## [Aim of the exercise]
Change every "screenshot" in the data below to "screen capture", keep everything else as it is, and leave out the pictures.

## [Dataset]
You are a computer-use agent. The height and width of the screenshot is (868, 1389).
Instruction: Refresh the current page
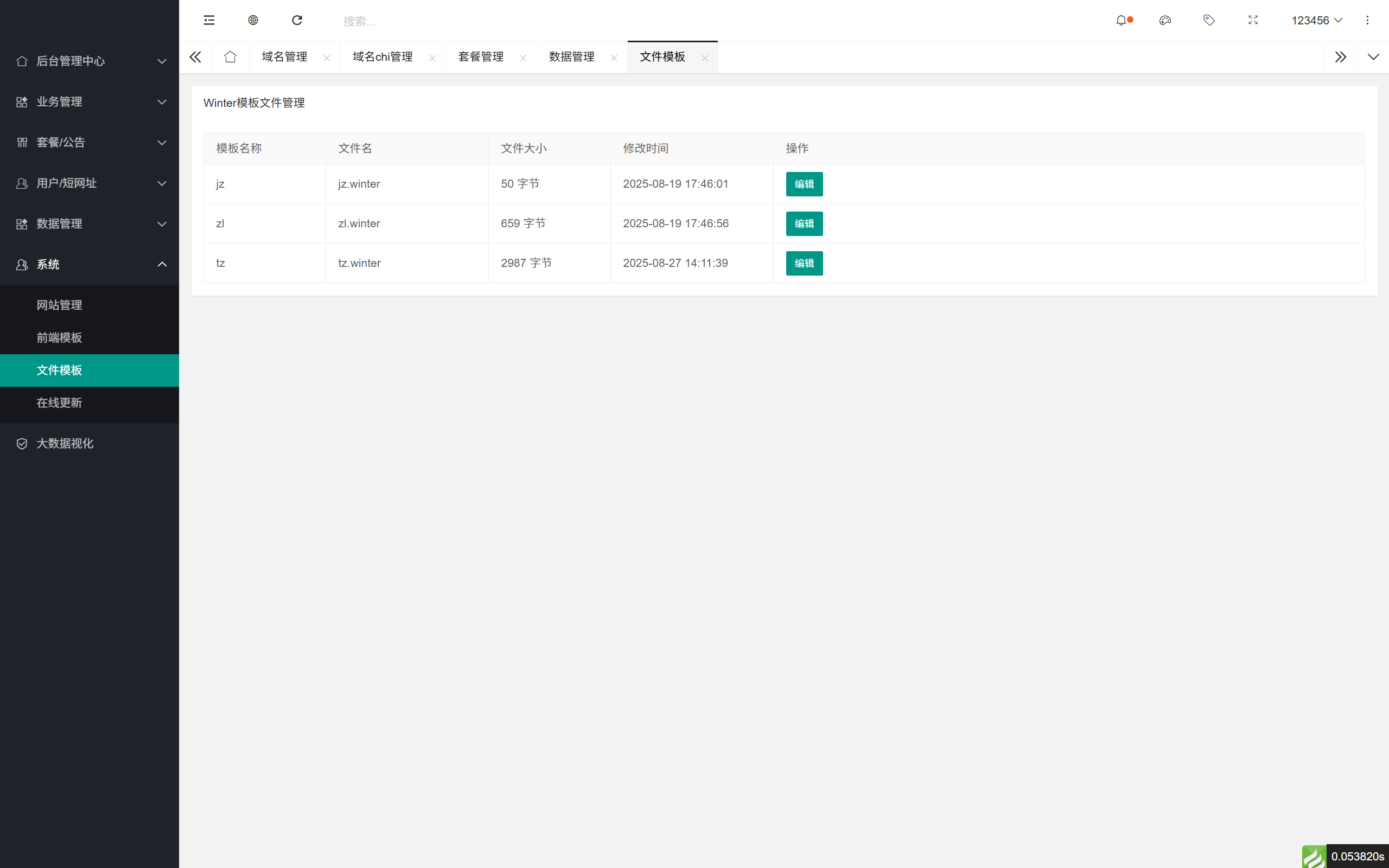pyautogui.click(x=297, y=20)
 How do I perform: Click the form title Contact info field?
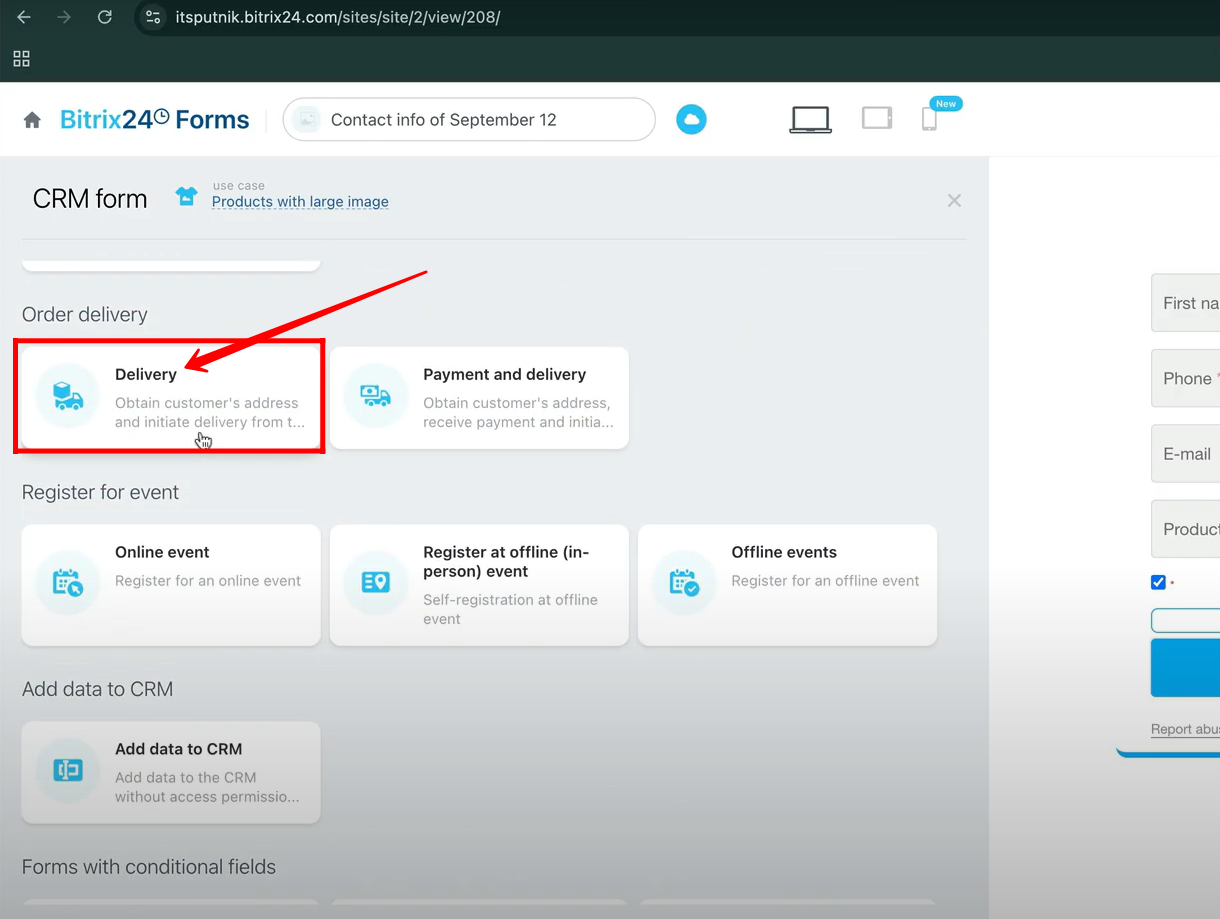tap(468, 120)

## [Worked solution]
You are a computer-use agent. The height and width of the screen capture is (868, 1389).
Instruction: Refresh the current page
pyautogui.click(x=297, y=20)
 How do I perform: Click the form title Contact info field?
tap(468, 120)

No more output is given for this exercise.